* [What the task requires]
Write out the data below exactly as it appears, from the line with "Paste clipboard contents with the paste icon" through the end of the data, both ends included. Leave the pictures out of your answer.

══ Material to process ══

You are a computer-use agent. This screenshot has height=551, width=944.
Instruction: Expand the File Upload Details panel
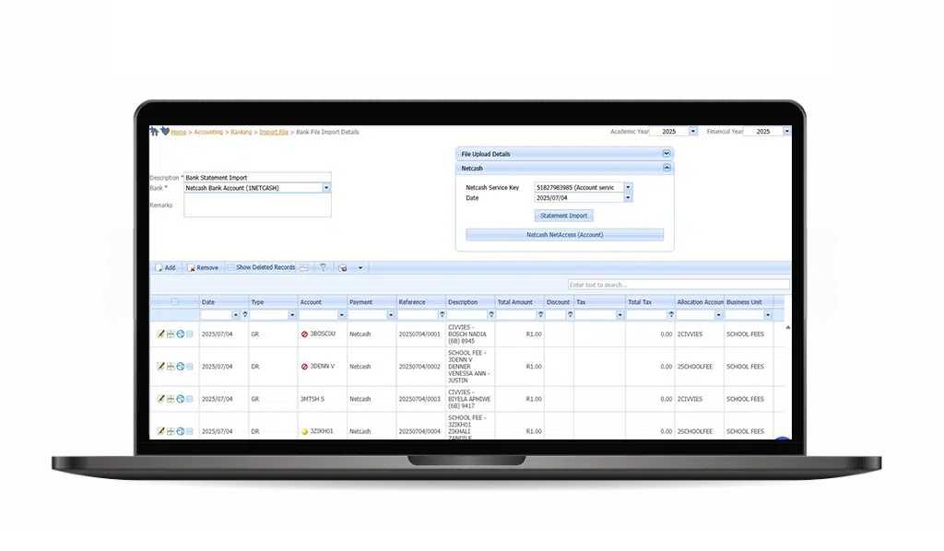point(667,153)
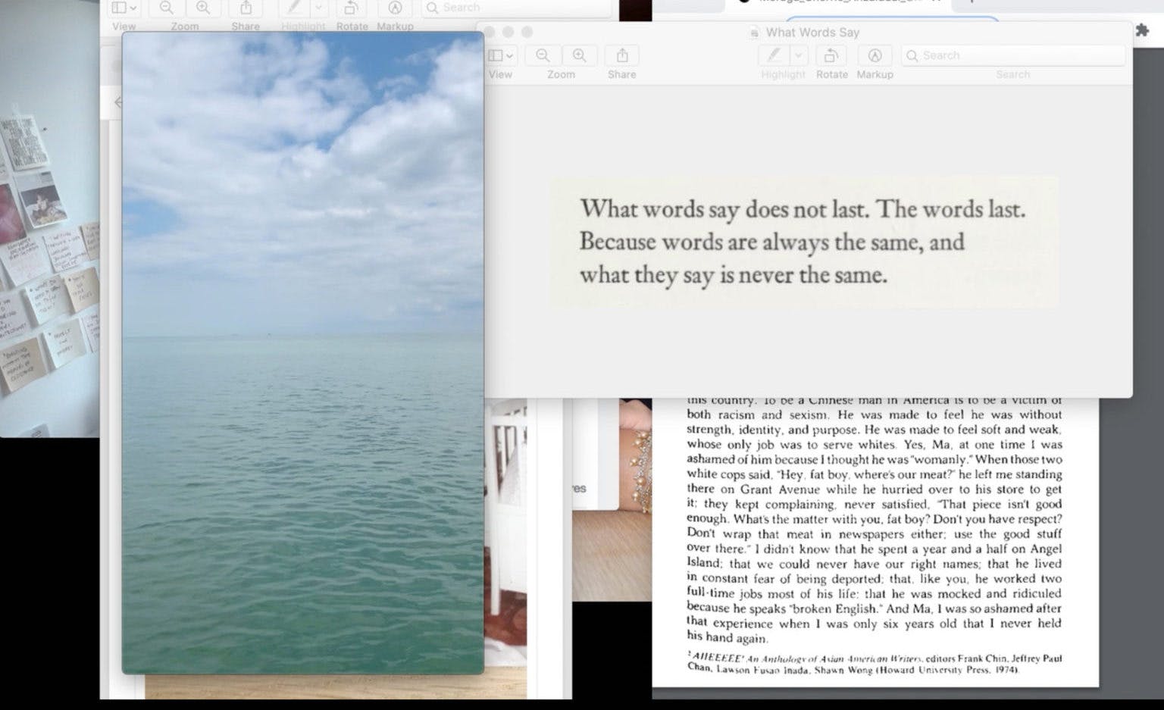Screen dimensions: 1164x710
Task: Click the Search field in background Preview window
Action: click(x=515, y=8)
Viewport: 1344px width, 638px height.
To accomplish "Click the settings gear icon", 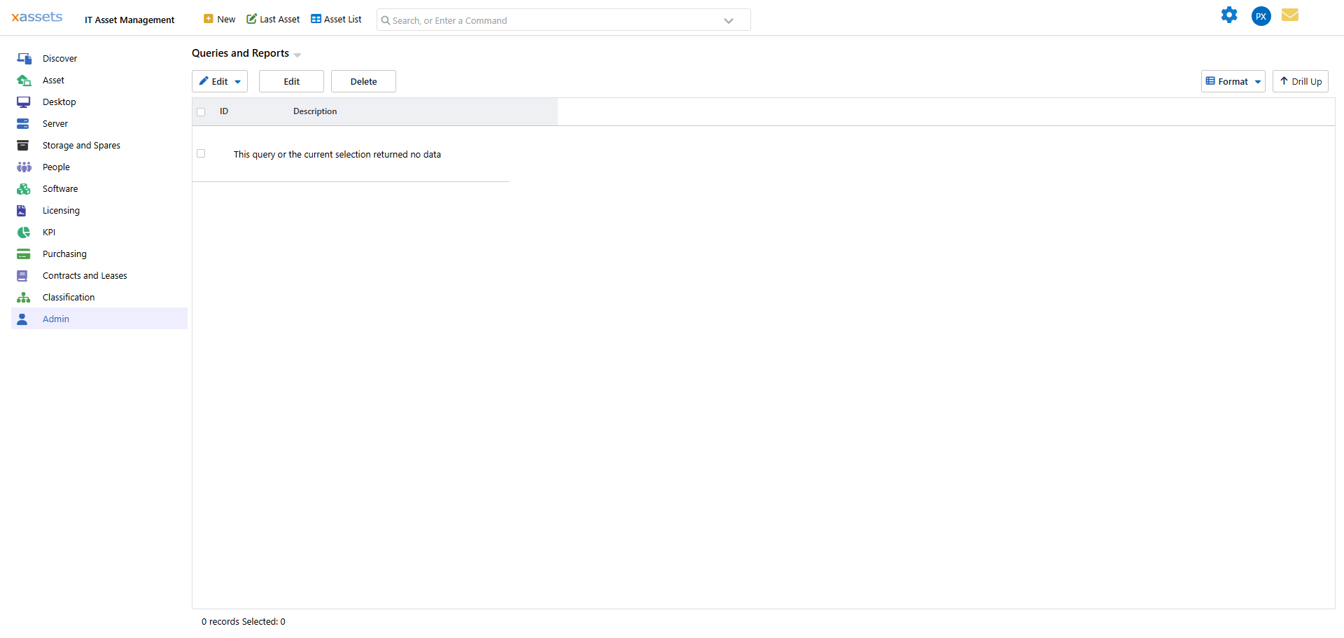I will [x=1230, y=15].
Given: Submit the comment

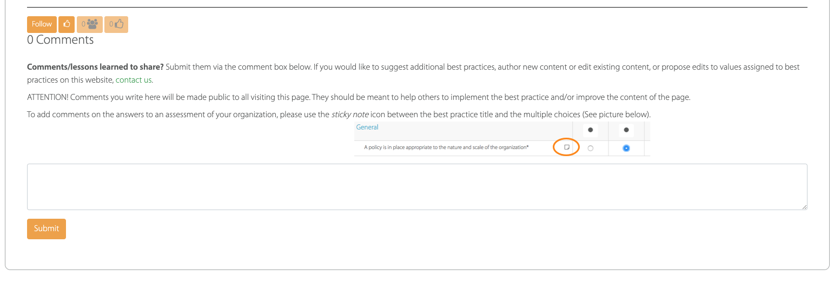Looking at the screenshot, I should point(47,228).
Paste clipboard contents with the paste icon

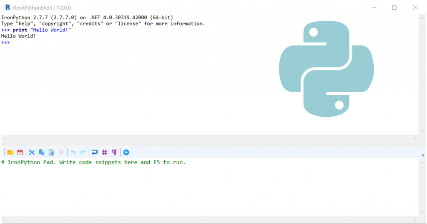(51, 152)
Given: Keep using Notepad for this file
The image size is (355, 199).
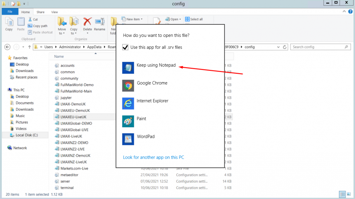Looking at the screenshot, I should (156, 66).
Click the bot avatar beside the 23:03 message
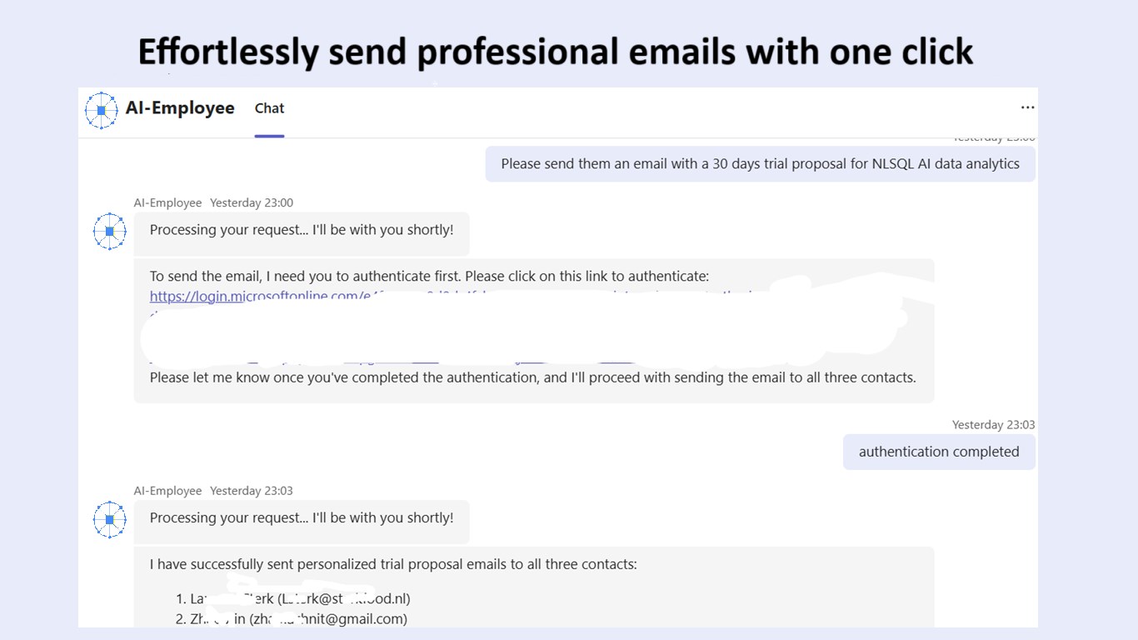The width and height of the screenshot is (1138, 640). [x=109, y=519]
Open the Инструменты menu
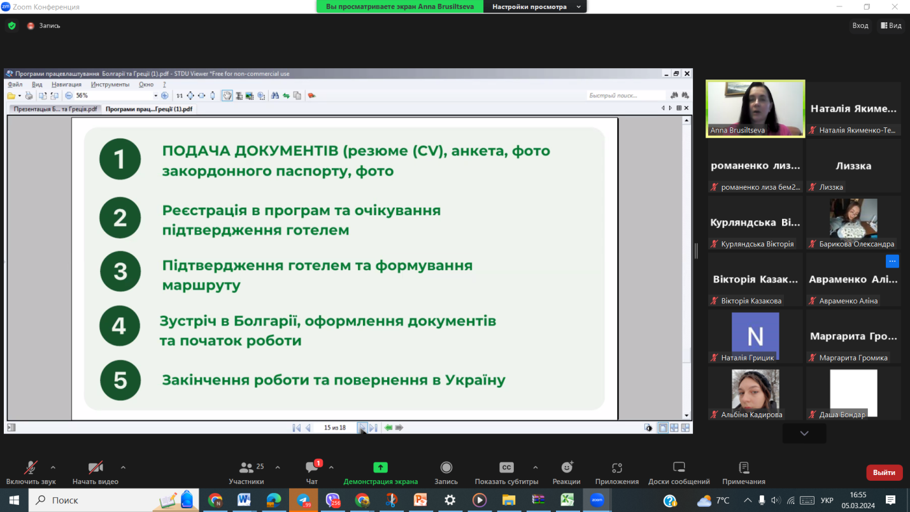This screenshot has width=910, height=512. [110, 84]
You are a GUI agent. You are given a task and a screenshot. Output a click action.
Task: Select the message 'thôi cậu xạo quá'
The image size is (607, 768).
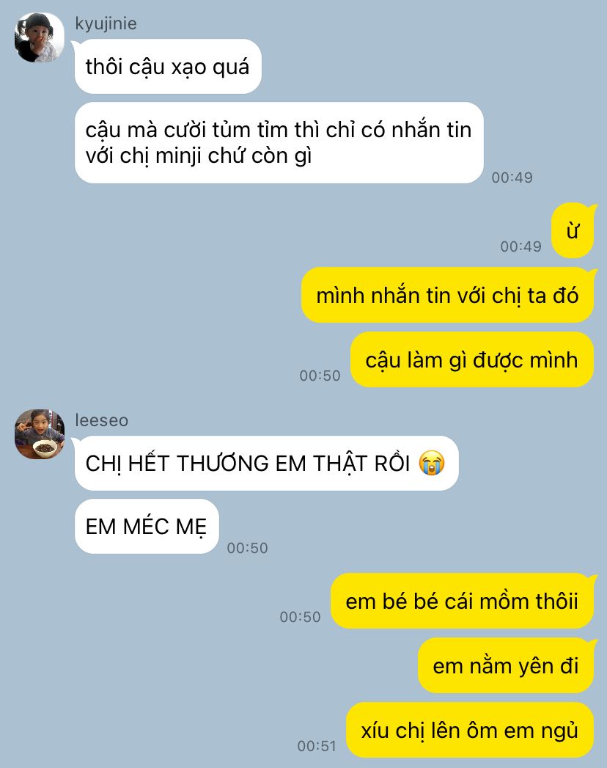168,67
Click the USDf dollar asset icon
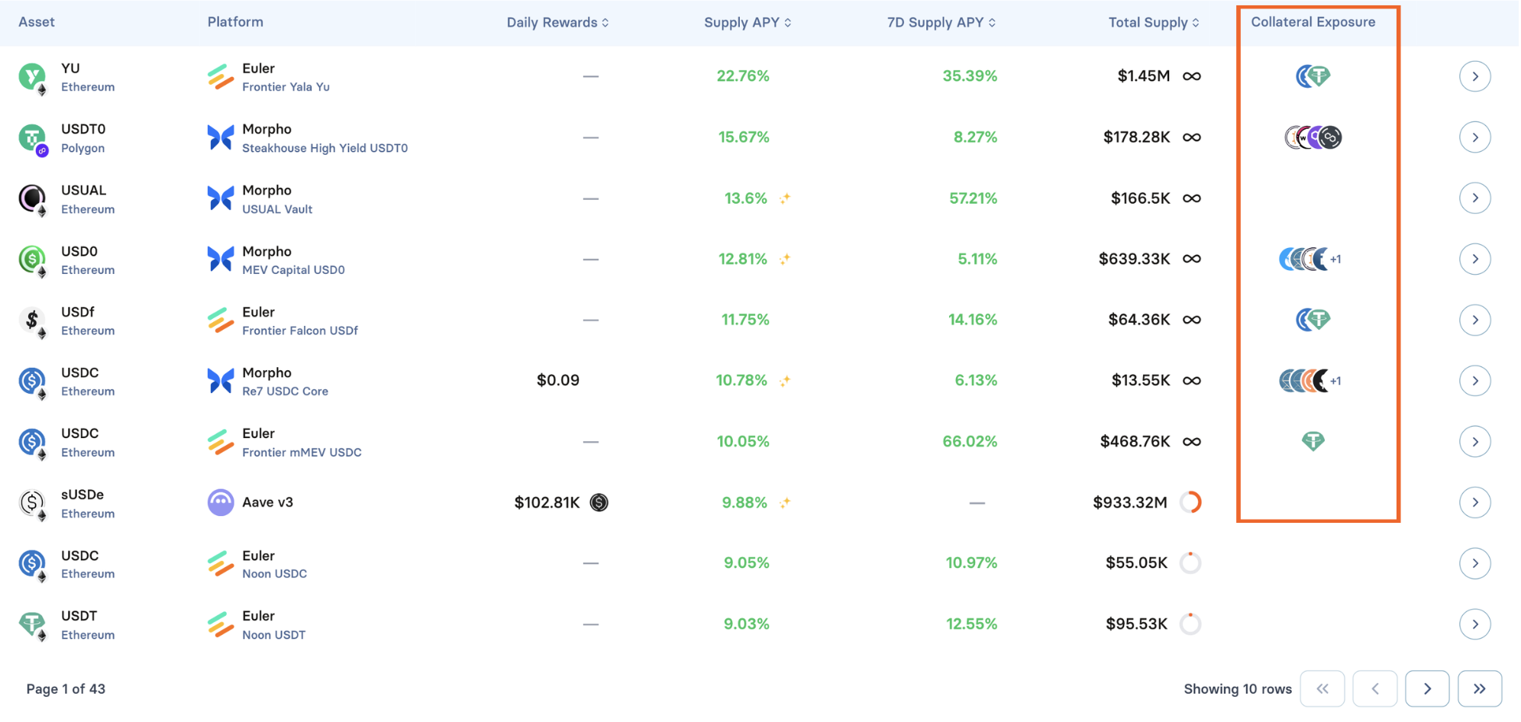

═══

* [Output of the task]
Paste clipboard contents with the paste icon

(51, 152)
Given: Keep using Notepad for this file
The image size is (355, 199).
Looking at the screenshot, I should (156, 66).
Click the bot avatar beside the 23:03 message
The width and height of the screenshot is (1138, 640). [x=109, y=519]
Open the Инструменты menu
This screenshot has width=910, height=512. [110, 84]
You are a GUI agent. You are given a task and a screenshot. Output a click action.
Task: Select the message 'thôi cậu xạo quá'
The image size is (607, 768).
168,67
Click the USDf dollar asset icon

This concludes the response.